D’abord, l’intention. Deux faits font largement soupçonner l’intention agressive : personne ne lui a rien demandé, il intervient sans mandat dans une relation qui ne le concerne pas ; il vise sa femme alors qu’il aurait pu tout aussi bien défendre sa fille qui manquait de politesse. Par conséquent, son intention se démasque : il ne défend Églantine que pour pouvoir mieux agresser sa femme
Ensuite, les mots qui relèvent du « Tu » accusateur. En premier lieu, le verbe vulgaire « ficher ». D’autre part, l’interro-négative introduit, dans la grande majorité des cas, une question fermée, dont la réponse est déjà acquise.
Enfin, le regard accusateur dit encore mieux cette violence que la parole. Comme souvent, le non-verbal dément ce que le verbal pourrait faire croire.

* [Informations extraites]:

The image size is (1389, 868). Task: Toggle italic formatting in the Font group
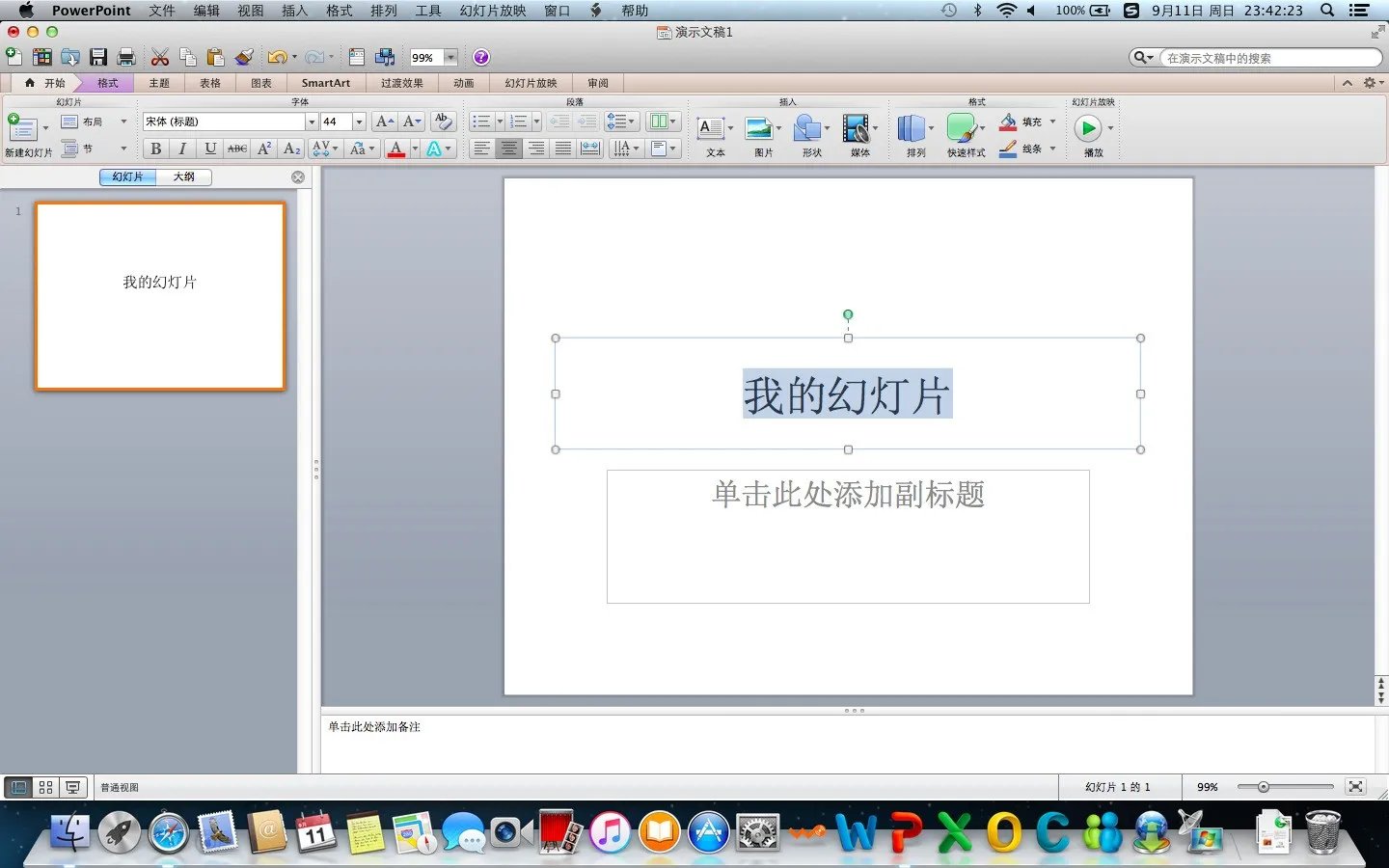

* * *

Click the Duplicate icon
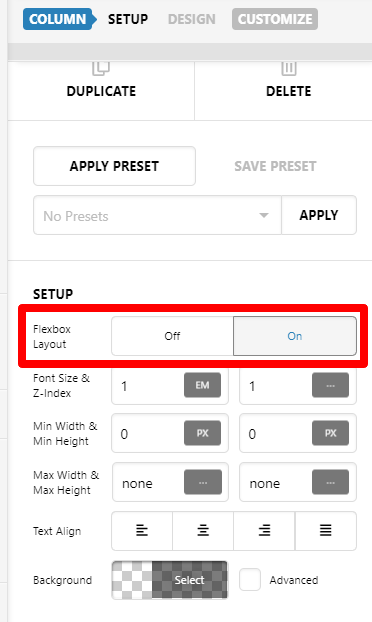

* [Consignes écrites]:
1: Dans le texte fourni sur l'intervention agressive, quels sont les aspects examinés tour à tour après « D'abord », « Ensuite » et « Enfin » ?
2: Poursuivez le texte fourni sur l'intervention agressive en reprenant juste après sa dernière phrase.

* [Réponses attendues]:
1: l'intention ; les mots qui relèvent du « Tu » accusateur ; le regard accusateur

2:
Les deux autres protagonistes sont aussi volontiers bourreau à leur moment, ainsi que nous allons maintenant le montrer.
4’’) La circulation des rôles
Eglantine, à table, à la parole intrusive de sa mère, répondait sur un ton démesuré : « Oui, maman, rassure-toi, je le connais bien ! » Cette parole est bourreau car elle ne part pas de soi mais de l’autre qui est ici accusé. De plus, après avoir renoncé à son rendez-vous, dit à sa mère : « Voilà, t’es contente ! » Et, face au déni victimaire de sa mère (« Je ne t’ai rien demandé, Églantine »), elle éclate (« Mais j’en ai marre, p… »). La sauveteuse devient bourreau, accusatrice. Elle rejouera son scénario face à son père :
– Père : « Déjà rentrée ? (voilà une demande qui n’est pas sauveteuse, mais sauveuse : elle manifeste un intérêt sans pourtant être intrusive)
– Fille : Je ne suis pas sortie.
– Père, étonné : Ah bon ? Pourquoi ?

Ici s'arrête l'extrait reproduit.